WORK INSTRUCTION
Please copy each line of the data that includes the string "Plug".
Start of DATA FOR THE TASK
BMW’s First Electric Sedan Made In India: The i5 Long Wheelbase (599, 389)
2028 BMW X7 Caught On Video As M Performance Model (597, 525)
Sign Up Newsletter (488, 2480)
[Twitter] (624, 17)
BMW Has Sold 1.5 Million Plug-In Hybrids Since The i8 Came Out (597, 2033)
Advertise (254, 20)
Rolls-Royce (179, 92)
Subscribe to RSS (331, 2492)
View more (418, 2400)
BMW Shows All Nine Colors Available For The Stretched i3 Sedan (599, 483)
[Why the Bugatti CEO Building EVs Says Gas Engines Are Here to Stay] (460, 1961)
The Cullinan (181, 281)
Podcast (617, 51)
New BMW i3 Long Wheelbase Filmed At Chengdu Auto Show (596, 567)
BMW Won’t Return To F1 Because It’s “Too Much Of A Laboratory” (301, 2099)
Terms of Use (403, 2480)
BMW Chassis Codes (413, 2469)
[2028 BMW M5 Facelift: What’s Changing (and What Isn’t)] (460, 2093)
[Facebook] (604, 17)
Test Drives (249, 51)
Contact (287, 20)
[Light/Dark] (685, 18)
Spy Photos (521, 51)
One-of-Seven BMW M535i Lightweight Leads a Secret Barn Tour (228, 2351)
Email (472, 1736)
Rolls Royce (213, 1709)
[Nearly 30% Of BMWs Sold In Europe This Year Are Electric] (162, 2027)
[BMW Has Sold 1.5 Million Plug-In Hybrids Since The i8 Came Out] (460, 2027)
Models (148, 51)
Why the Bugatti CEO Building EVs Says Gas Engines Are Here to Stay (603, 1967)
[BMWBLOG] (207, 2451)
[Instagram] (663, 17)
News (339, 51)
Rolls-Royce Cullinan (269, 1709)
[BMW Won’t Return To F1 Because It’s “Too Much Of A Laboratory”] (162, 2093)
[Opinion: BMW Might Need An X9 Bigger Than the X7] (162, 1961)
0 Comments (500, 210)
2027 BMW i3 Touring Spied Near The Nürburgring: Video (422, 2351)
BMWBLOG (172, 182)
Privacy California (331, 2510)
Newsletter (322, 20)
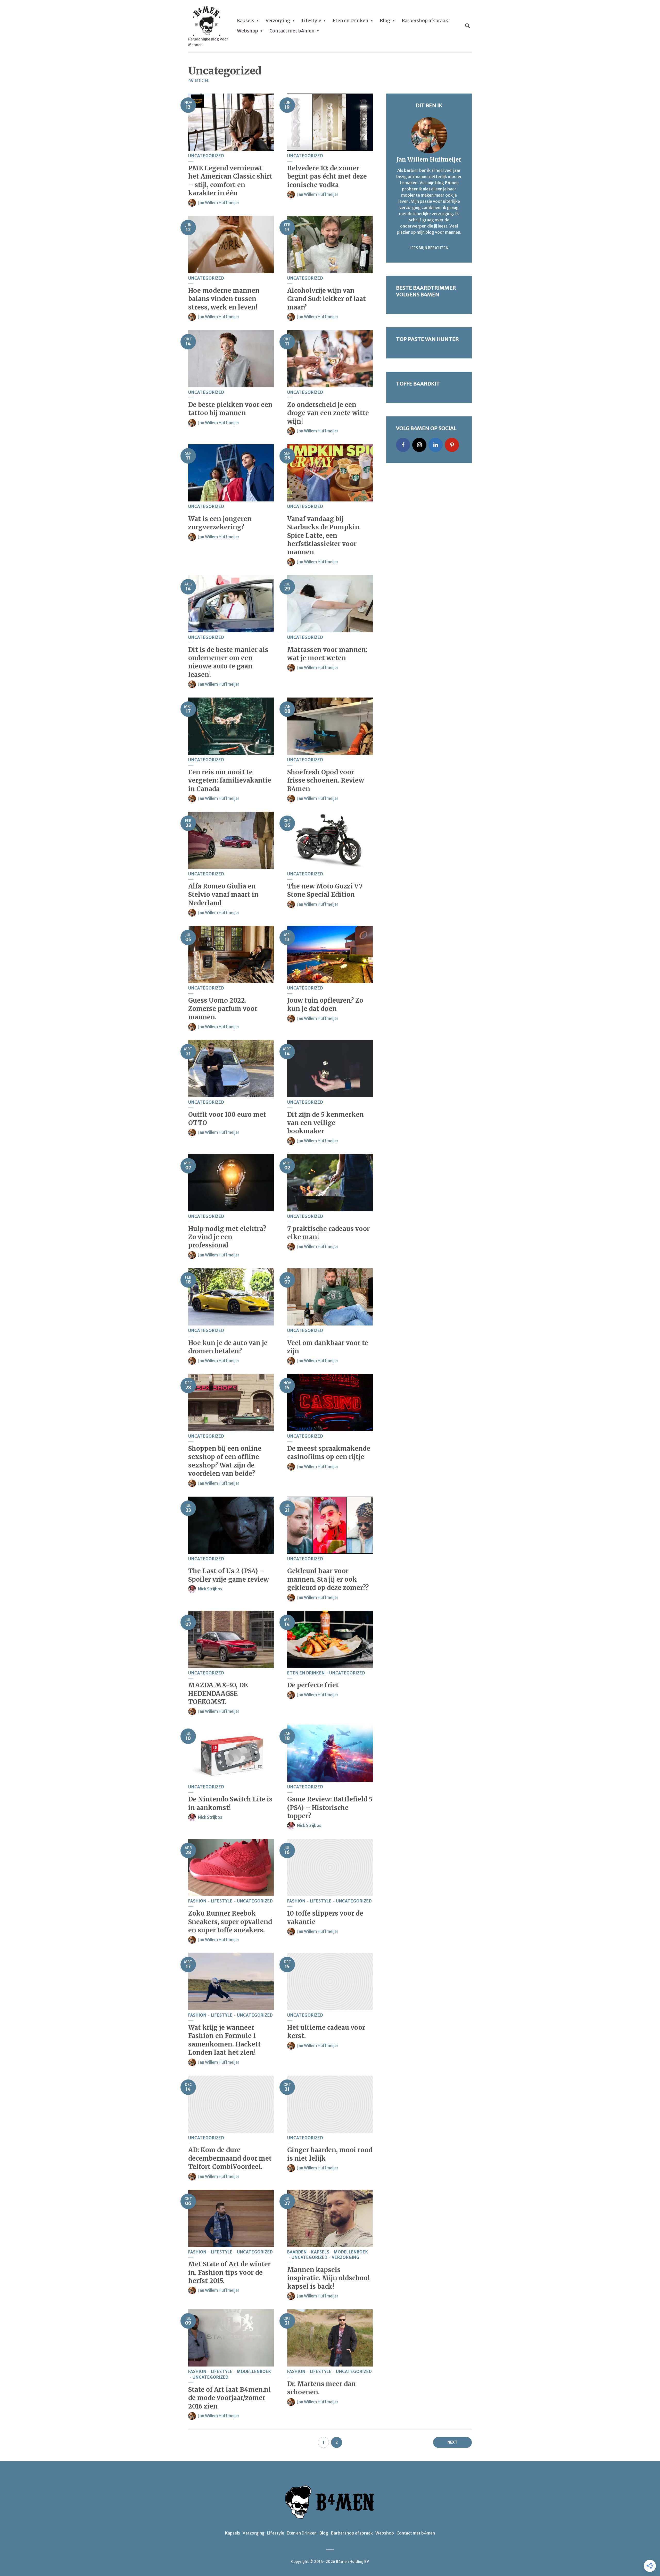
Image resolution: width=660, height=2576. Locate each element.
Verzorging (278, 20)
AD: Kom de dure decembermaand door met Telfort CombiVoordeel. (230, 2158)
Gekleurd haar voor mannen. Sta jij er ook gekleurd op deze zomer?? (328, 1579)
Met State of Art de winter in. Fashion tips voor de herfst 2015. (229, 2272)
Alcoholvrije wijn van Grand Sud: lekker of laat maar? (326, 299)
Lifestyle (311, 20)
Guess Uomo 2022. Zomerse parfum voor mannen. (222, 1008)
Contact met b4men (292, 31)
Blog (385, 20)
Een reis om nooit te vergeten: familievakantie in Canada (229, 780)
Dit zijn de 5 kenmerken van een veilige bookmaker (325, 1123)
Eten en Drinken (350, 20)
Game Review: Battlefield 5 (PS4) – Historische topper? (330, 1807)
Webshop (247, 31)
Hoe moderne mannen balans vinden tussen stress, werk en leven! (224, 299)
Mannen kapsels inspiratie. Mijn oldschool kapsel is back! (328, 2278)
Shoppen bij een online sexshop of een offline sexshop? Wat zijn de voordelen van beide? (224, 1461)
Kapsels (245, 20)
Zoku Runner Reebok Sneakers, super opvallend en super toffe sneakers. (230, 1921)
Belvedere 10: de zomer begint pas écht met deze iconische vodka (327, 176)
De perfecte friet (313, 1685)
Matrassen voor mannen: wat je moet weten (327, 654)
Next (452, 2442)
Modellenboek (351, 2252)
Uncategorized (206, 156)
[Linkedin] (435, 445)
End of DATA FOR THE TASK
Start of DATA FOR THE TASK
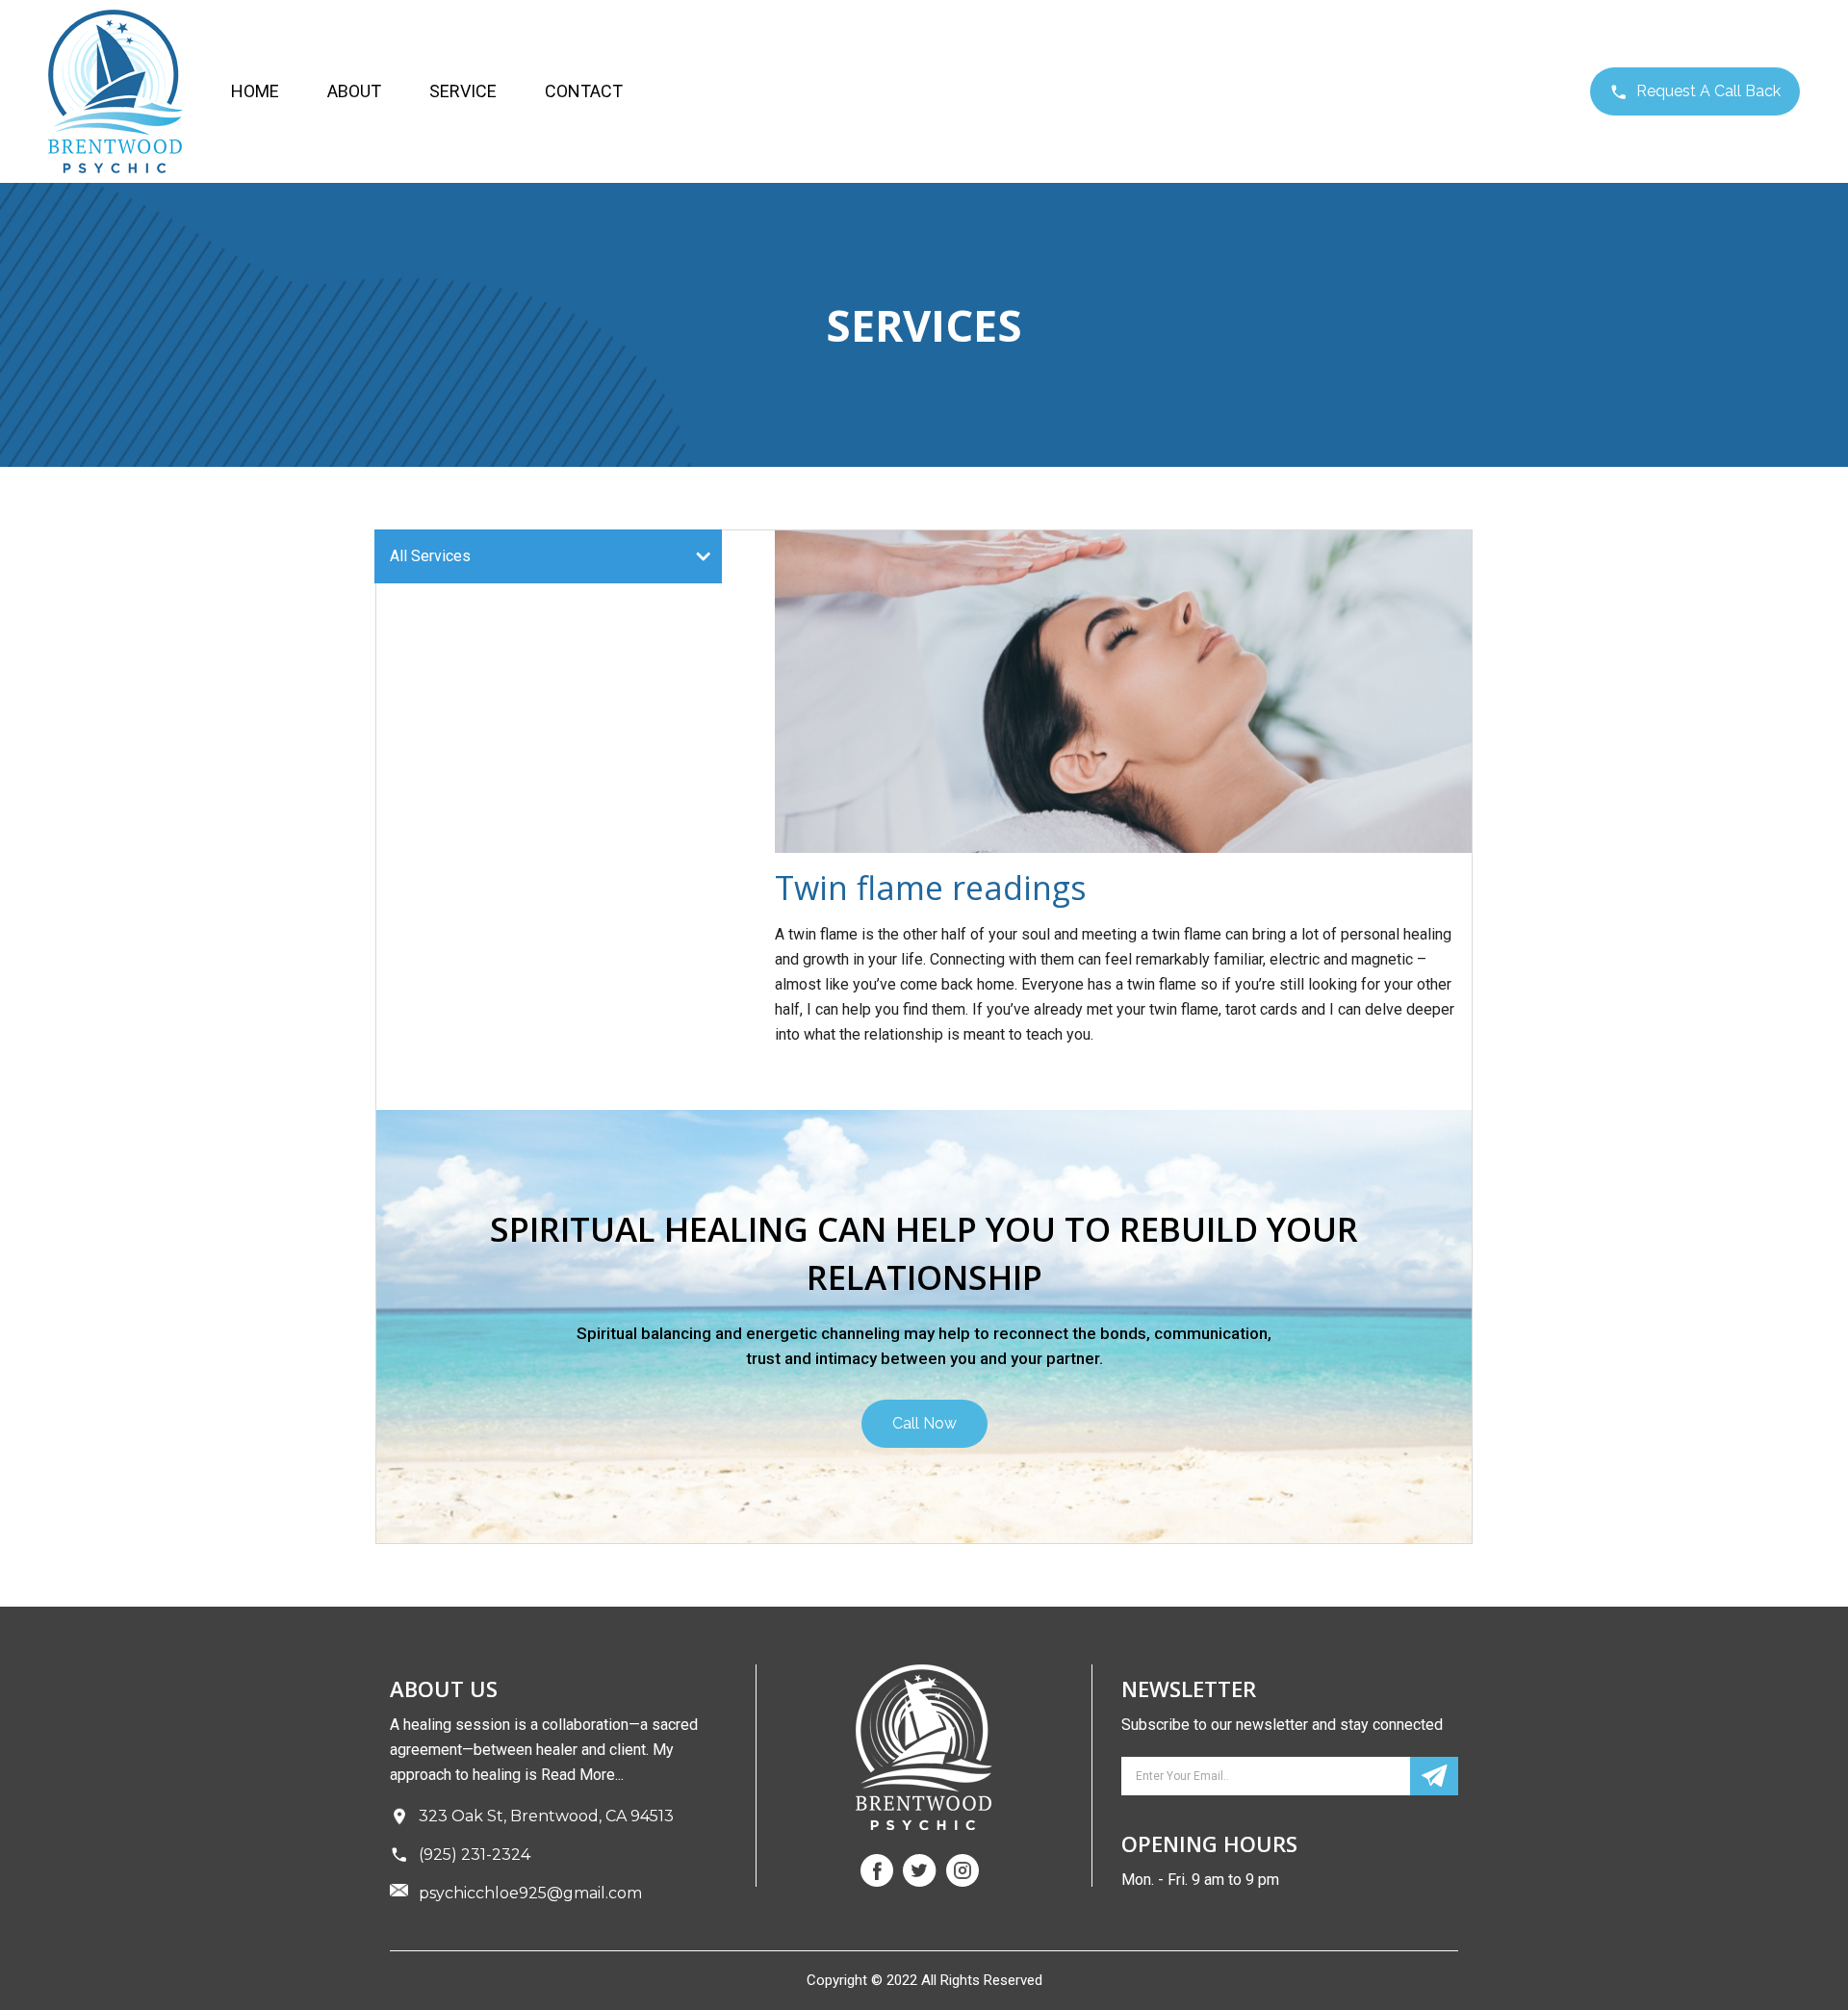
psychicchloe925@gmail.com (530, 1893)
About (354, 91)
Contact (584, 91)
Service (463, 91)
End of DATA FOR THE TASK
EXERCISE RESPONSE
BMW Has Sold 1.5 Million Plug-In Hybrids Since The i8 Came Out (597, 2033)
[BMW Has Sold 1.5 Million Plug-In Hybrids Since The i8 Came Out] (460, 2027)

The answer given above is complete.